Women Environmentalists: Providing Healing, Promoting Hope

Women Environmentalists: Providing Healing, Promoting Hope

Women’s History Month

The 2022 Women’s History theme, “Women Providing Healing, Promoting Hope,” is both a tribute to the ceaseless work of caregivers and frontline workers during this ongoing pandemic and also a recognition of the thousands of ways that women of all cultures have provided both healing and hope throughout history.

March is Women’s History Month the Women and Girls Advocacy Team will be featuring women who have provided healing and hope through their environmental work and advocacy. JoAnn Tall is one of those women.
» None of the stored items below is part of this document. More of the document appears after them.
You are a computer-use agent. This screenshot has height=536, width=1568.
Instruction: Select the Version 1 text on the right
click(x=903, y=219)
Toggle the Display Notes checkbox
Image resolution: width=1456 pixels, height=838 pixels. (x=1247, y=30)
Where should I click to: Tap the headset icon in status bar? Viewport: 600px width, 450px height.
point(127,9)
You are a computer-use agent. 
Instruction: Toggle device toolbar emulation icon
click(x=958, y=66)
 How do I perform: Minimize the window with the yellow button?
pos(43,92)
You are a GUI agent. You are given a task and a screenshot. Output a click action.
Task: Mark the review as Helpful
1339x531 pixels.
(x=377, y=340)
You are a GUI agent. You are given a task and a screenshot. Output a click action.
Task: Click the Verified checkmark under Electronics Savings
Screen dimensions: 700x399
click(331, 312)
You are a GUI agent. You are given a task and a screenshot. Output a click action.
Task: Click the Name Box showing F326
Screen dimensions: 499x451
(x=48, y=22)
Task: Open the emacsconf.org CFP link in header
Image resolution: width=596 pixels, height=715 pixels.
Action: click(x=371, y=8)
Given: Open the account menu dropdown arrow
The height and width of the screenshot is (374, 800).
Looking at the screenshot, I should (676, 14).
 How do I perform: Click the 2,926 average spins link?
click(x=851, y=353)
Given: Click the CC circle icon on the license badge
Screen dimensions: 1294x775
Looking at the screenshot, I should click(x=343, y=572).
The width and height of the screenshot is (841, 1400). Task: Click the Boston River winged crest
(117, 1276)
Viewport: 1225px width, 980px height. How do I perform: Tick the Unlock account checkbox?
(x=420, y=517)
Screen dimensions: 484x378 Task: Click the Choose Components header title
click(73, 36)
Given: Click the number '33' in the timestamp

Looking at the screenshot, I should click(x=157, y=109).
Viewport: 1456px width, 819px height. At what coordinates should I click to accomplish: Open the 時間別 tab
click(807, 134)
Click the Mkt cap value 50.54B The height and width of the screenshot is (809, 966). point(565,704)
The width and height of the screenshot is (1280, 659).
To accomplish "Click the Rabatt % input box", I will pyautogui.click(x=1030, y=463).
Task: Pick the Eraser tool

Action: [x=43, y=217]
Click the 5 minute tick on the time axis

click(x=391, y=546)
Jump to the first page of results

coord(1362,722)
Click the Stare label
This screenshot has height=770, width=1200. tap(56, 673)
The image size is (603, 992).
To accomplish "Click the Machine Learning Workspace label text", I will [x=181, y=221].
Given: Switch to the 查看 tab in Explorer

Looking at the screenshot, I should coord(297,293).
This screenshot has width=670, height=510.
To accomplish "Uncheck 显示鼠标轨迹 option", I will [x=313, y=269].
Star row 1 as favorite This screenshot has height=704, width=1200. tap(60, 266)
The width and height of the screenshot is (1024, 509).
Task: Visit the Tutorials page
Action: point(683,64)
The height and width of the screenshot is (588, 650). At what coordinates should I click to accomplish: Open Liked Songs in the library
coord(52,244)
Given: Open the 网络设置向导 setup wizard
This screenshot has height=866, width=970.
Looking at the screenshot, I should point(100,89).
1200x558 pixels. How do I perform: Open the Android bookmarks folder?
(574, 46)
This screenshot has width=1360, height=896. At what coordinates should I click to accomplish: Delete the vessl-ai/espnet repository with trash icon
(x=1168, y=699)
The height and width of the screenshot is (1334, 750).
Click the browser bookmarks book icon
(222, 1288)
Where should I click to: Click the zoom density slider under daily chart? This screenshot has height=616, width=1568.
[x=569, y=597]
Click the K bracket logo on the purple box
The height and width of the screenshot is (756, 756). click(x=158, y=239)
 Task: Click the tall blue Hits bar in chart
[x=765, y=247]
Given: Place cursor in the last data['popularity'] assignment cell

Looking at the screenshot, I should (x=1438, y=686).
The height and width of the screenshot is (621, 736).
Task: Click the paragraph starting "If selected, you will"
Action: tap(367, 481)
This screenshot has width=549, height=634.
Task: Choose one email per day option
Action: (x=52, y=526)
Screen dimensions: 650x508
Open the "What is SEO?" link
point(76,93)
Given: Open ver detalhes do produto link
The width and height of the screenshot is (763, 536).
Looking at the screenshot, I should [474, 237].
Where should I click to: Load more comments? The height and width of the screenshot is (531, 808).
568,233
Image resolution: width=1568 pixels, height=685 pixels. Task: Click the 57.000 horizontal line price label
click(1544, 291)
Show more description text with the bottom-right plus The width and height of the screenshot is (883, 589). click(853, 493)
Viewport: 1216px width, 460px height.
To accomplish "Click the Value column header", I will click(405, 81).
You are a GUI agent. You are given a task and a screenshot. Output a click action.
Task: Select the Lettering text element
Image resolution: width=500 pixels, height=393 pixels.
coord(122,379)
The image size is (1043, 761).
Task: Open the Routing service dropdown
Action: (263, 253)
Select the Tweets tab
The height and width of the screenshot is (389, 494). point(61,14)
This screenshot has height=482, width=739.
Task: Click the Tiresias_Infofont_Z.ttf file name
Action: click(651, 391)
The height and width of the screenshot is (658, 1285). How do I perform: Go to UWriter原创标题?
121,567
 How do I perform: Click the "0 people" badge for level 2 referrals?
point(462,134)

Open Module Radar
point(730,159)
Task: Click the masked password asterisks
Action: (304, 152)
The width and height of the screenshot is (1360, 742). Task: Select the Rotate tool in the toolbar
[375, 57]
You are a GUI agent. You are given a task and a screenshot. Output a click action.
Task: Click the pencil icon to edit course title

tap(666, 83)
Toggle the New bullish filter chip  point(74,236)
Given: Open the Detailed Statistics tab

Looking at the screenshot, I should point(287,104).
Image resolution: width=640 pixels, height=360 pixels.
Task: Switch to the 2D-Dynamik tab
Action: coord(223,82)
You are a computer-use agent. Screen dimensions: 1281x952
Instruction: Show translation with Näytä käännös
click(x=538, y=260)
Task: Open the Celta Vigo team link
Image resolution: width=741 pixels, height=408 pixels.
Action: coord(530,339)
Learn about her work below.

Watch for more stories of women environmentalists during the month of March on UUCC’s Facebook page.

JoAnn Tall

Keeping Sacred Lands Safe

JoAnn Tall, a member of the Oglala Lakota tribe on the Pine Ridge Reservation in South Dakota, led successful protests against uranium mining and nuclear weapons testing on the sacred lands of her people.  She also convince her tribe to reject a lucrative offer to use reservation land for a 5000 acre landfill and incinerator and worked to ensure that the people have a voice in approval of major energy development projects in her state. She is the 1993 recipient of the Goldman Environmental Prize.